Our method provides a rapid way to understand the functional impact of variants in Ube3a, a ubiquitin ligase that causes Angelman syndrome and is strongly linked to a genetic form of autism known as Dup15q syndrome. The characterization of ubiquitin ligase activity is traditionally labor intensive and slow, and such methods are difficult and not really amenable to characterize the hundreds of variants identified for Ube3a. Angelman syndrome is caused by the deletion of the maternal Ube3a gene, whereas Dup15q syndrome is caused by the duplication of the maternal Ube3a, so it's important to deduce how missense variants changed the activity of the Ube3a enzyme, and this is something that's difficult to do without empirically testing each variant.
Demonstrating the procedure will be Jalin Stelzer, a research technician in my laboratory. Begin by performing the assays in HEK293T cells, grown in Dulbecco's Modified Eagle Medium at 37 degrees Celsius, with 5%carbon dioxide in a humidified container, as described in the manuscript. In a biosafety cabinet, plate the suspended HEK293T cells onto a tissue-culture-treated 96 well flat-bottomed plate and incubate the cells overnight at 37 degrees.
On the second day, transfect the cells in a biosafety cabinet with Firefly and Renilla luciferase reporter plasmids, and Ube3a plasmids in triplicate. Perform the transfections in a total volume of 10 microliters per well. Create a master mix for the transfections for each variant in a 1.5 milliliter microcentrifuge tube, and incubate at room temperature for 15 minutes.
After the incubation, gently agitate the transfection mixture by tapping the tube, and then, add 10 microliters of the transfection mixture directly to the existing growth media in the wells. Afterward, return the cells to the incubator and allow the plasmids to express for 48 hours. Using a fluorescence microscope, monitor the transfection efficiency by GFP fluorescence.
More than 80%of cells should express GFP after 48 hours. Carefully aspirate the culture media from transfected HEK293T cells and then, wash the cells with cold PBS. Aspirate the PBS.

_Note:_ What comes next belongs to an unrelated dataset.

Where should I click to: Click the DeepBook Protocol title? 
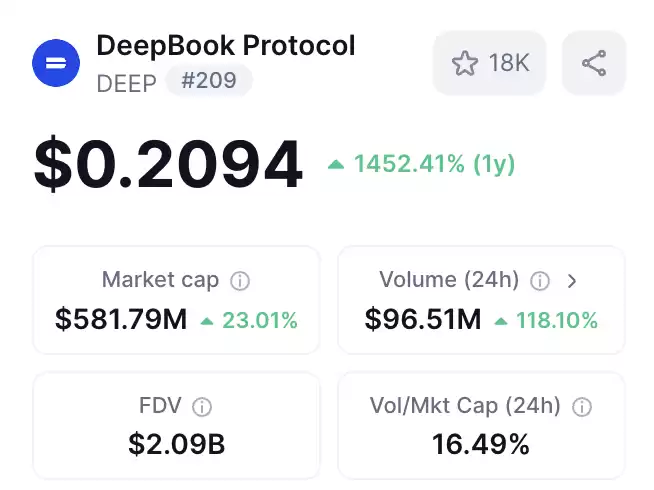pos(226,45)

Add 25 microliters of non-denaturing lysis buffer for cell lysis, and incubate for 15 minutes on ice with gentle rocking. Then, add 20 microliters of the resulting lysate into a new 96-well assay plate containing 100 microliters of a Firefly luciferase substrate reagent, and mix the plate gently by tapping. Load the plate down to a plate reader and measure the luminescence using a top detector with a read height of one millimeter and an integration time of one second.

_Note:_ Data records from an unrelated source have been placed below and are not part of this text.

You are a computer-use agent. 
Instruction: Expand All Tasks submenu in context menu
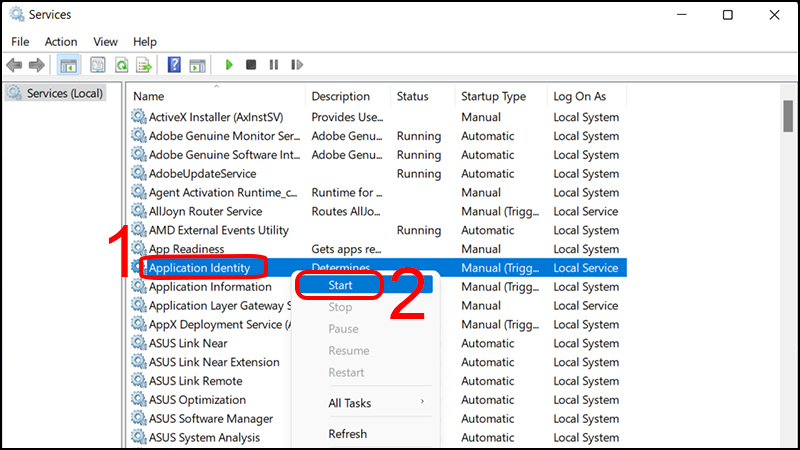(x=350, y=403)
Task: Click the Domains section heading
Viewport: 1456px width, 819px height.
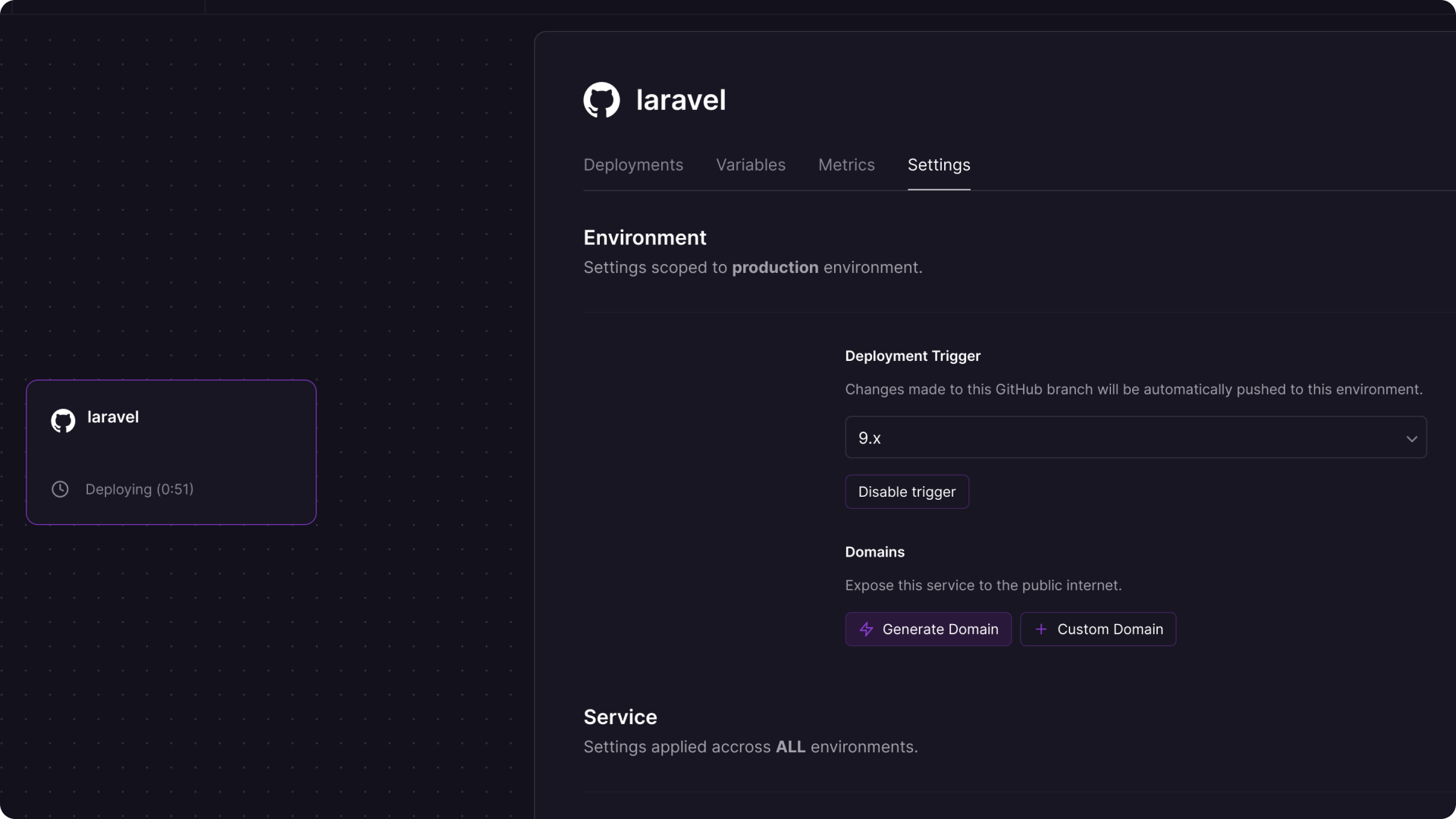Action: tap(875, 552)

Immediately after reading the Firefly luciferase luminescence, add 100 microliters of Renilla luciferase substrate to the wells, which quenches the Firefly luciferase activity while assessing Renilla luciferase activity. Mix the samples by gentle plate agitation and measure the luminescence again to assess the Renilla luciferase activity. Compare the relative activity of variant proteins by quantifying the reporter responses and normalizing the Firefly and Renilla value for each variant against the wild type Ube3a.
HEK293T cells transfected with increasing amounts of plasmid encoding wild-type Ube3a show a linear increase in the BAR response. The BAR assay identifies disease-linked variants of the plasmids, demonstrating the accuracy and generality of this method. BAR assay screen for 152 Ube3a variants displays benign loss of function and gain of function mutations relative to wild-type Ube3a.

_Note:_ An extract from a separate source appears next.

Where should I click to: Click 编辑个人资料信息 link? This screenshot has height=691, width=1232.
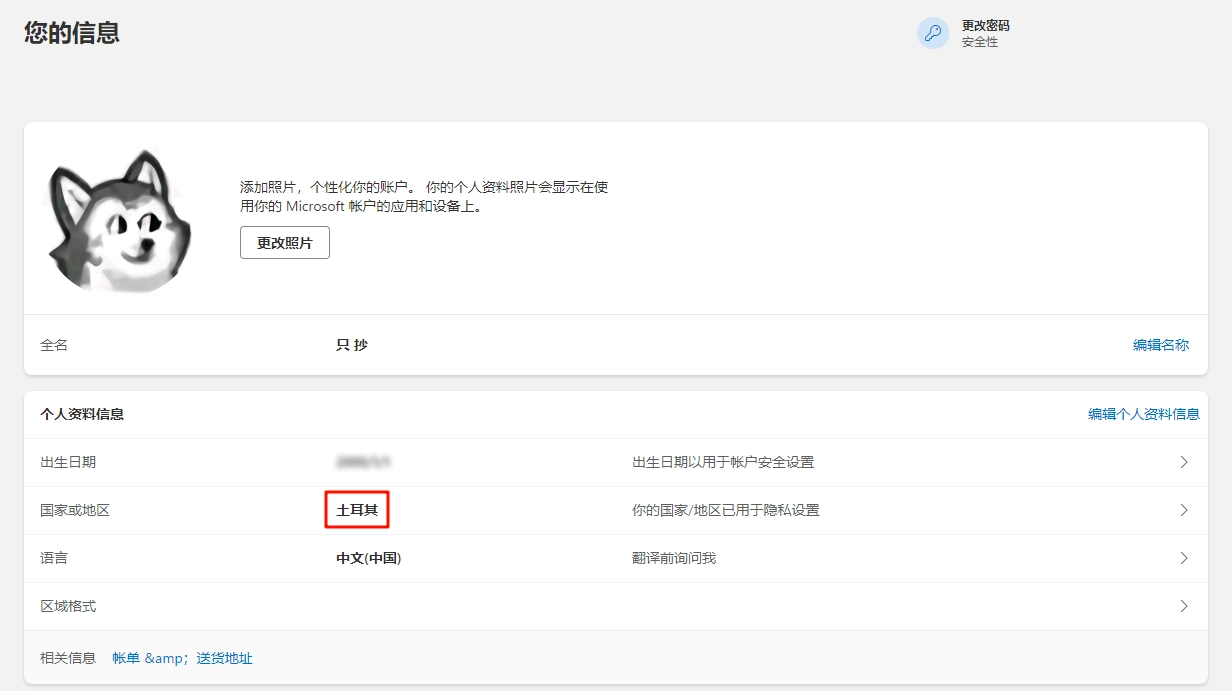(1143, 414)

The gain of function glutamate substitution, loss of function proline substitution, and another loss of function arginine substitution at position 588 of Ube3a produced drastically different effects, thereby underscoring the importance of empirical variant assessment. The heat plot shows normalized BAR results for comprehensive mutational analysis at position 588 in Ube3a. The white shading represents wild-type Ube3a activity levels, the blue shading indicates loss of function, and the red shading indicates gain of function mutations.
Beyond the clinical implications of our work, Ube3a is a member of the HECT domain family of ubiquitin ligases, which all possess the conserved HECT catalytic domain. And I think one of the fascinating aspects of our work is that it provides rich structure function data about Ube3a, and this can be used to gain a deeper mechanistic understanding for this class of enzymes.